Brano di testo:
Non sappiamo se il nouvo-vecchio
Governo intenderà tornare alla carica con la riforma della dirigenza pubblica.
Come è noto, a seguito della
clamorosa sentenza 251/2016 della Corte costituzionale, la delega disposta dall’articolo
11 della legge 124/2015 è scaduta: per riprovarci, occorrerebbe che un
Parlamento molto indebolito e già lanciato verso una lunghissima campagna
elettorale e, oltre tutto, impegnato nella difficile impresa della riforma
della legge elettorale, dovrebbe approvare una nuova legge delega. Certo, non
impossibile, ma abbastanza improbabile, specie se il disegno dell’ex premier di
andare a votare entro giugno verrà soddisfatto.
Probabilmente, quando il premier
Gentiloni nel suo programma si è riferito alla necessità di dare continuità
alla riforma della PA, si riferiva agli interventi necessari per emendare i
decreti legislativi sui “furbetti del cartellino”, dirigenza sanitaria e
partecipate dal vizio di legittimità della mancata intesa con le regioni e al
ben più oneroso tentativo di attuare la delega dell’articolo 17 della legge 124/2015,
cioè riformare a fondo i d.lgs 165/2001 e 150/2009, revisionando in modo
radicale i contenuti della riforma-Brunetta e, conseguentemente, provare a
lanciare la volata per il rinnovo dei contratti collettivi.
Finita, comunque, la
concitazione del dopo sentenza 251/2016 e, soprattutto, del dopo referendum,
una considerazione retrospettiva si impone. Uno degli intenti dichiarati della
riforma era favorire la mobilità dei dirigenti pubblici, allo scopo di
consentire la valorizzazione del loro merito e la possibilità di aspirare ad
incarichi migliorativi, innescando un virtuoso moto concorrenziale.

Materiale fornito:
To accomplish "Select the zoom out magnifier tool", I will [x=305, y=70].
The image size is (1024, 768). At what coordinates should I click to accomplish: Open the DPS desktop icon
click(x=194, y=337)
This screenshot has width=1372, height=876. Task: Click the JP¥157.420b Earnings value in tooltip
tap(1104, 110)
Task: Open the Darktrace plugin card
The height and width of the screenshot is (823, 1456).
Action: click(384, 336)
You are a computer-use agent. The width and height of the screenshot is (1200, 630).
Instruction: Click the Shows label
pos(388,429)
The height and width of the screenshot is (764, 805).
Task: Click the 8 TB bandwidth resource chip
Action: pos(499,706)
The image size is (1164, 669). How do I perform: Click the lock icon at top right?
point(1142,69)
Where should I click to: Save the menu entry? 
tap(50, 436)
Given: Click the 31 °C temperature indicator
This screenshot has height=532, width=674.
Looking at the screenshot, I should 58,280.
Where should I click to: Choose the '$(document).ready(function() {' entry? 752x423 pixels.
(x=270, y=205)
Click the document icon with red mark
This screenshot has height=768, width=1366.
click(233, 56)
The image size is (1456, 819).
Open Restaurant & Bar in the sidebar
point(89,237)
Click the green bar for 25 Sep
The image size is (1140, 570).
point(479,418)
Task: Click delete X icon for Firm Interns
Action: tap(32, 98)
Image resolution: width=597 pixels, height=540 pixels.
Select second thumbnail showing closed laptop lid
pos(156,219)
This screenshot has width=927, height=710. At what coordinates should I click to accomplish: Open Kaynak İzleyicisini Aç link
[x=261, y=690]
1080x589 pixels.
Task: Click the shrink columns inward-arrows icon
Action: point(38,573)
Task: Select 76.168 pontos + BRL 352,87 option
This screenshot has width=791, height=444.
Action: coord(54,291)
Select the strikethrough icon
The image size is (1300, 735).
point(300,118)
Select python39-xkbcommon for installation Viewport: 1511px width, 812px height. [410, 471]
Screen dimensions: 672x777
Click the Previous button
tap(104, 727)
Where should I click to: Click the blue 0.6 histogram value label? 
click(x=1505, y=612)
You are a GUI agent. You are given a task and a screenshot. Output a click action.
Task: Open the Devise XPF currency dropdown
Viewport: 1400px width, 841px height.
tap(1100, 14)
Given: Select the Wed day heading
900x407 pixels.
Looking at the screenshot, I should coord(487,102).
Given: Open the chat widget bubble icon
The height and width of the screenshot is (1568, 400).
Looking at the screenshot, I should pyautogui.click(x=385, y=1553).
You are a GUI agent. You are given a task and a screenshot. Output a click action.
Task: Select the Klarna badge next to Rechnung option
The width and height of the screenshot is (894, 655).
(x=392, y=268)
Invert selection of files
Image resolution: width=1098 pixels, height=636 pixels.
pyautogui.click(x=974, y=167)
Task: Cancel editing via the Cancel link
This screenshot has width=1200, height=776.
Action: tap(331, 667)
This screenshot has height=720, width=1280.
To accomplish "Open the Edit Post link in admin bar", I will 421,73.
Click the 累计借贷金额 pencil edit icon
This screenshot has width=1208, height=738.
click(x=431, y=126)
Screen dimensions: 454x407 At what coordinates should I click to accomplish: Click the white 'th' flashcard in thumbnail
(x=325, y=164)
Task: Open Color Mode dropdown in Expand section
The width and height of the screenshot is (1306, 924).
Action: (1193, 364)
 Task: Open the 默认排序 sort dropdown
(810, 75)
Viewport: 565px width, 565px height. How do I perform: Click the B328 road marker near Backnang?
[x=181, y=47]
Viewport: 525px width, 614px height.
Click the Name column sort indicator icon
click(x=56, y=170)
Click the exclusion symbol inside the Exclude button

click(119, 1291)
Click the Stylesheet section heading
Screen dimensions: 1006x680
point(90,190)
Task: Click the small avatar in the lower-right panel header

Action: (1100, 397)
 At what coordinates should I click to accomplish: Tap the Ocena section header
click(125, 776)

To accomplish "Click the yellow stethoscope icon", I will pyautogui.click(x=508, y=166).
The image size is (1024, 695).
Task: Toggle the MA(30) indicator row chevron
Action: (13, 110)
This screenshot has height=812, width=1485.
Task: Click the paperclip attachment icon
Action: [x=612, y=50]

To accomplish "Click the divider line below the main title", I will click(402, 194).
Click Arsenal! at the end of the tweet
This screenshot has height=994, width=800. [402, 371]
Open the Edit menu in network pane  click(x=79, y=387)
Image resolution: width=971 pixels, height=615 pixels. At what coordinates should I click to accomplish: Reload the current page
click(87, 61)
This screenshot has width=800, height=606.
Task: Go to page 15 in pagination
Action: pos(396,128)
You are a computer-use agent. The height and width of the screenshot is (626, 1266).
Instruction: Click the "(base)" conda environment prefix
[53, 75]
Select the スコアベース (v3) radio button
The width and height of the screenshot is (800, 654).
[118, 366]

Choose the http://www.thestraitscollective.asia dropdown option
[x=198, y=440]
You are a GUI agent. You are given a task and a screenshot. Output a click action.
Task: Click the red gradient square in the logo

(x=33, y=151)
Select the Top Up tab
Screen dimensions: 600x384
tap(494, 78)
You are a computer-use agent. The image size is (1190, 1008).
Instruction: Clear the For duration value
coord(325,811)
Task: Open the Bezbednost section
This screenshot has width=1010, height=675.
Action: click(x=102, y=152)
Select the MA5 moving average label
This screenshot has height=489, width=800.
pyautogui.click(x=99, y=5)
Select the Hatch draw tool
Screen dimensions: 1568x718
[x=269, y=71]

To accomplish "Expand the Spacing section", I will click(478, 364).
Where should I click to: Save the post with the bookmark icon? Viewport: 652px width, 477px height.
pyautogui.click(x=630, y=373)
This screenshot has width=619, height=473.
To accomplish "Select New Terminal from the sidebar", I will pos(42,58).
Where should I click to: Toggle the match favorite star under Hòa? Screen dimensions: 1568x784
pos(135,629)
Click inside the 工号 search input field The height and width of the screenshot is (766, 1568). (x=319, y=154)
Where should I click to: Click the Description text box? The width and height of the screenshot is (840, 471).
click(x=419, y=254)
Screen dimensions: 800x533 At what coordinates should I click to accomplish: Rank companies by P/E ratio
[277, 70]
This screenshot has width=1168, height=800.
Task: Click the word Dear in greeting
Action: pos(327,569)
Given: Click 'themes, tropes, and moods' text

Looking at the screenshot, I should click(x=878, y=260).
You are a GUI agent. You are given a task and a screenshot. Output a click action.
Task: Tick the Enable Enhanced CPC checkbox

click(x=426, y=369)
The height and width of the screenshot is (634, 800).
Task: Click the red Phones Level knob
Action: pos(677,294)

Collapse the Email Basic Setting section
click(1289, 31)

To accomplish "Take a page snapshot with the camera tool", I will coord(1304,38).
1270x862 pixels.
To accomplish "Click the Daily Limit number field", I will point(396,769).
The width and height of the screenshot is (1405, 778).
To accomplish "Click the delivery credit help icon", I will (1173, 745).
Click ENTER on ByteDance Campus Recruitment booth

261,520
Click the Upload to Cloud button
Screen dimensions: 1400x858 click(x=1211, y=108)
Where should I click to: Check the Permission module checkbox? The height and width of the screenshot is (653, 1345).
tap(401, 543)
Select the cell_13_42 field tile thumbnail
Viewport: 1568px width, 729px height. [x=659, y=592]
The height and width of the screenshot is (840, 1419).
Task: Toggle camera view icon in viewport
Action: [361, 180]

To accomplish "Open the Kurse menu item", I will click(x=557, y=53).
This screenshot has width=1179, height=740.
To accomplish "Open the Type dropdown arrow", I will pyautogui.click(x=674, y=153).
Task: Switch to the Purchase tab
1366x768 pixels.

Esercizi:
1. Nel brano sulla riforma della dirigenza pubblica, a seguito di quale sentenza della Corte costituzionale la delega dell'articolo 11 della legge 124/2015 è scaduta?
2. Prosegua il brano sulla riforma della dirigenza pubblica, cominciando subito dopo la sua ultima frase.
I record riportati non hanno alcun ruolo in questa attività.

Soluzioni nell'ordine:
1. La sentenza 251/2016.

2.
Si tratta di fini ed obiettivi
con i quali è impossibile non concordare. Infatti, la riforma Madia, nelle sue
linee generali e nei “titoli” di sintesi dei contenuti ha anche ricevuto
apprezzamenti diffusi. Il diavolo, come si sta, sta, però, nei dettagli e il
merito della riforma trasfuso nel testo del decreto legislativo attuativo
fermato dalla Corte costituzionale, ha prodotto un risultato profondamente
diverso rispetto agli intenti enunciati.
Dando, comunque, per buona l’opportunità,
se non la necessità, di accrescere il livello di competenza dei dirigenti
pubblici attraverso la maggiore concorrenzialità tra loro, occorre allora
sottolineare che a questo scopo non v’era alcuna necessità del palco costruito
dalla riforma Madia.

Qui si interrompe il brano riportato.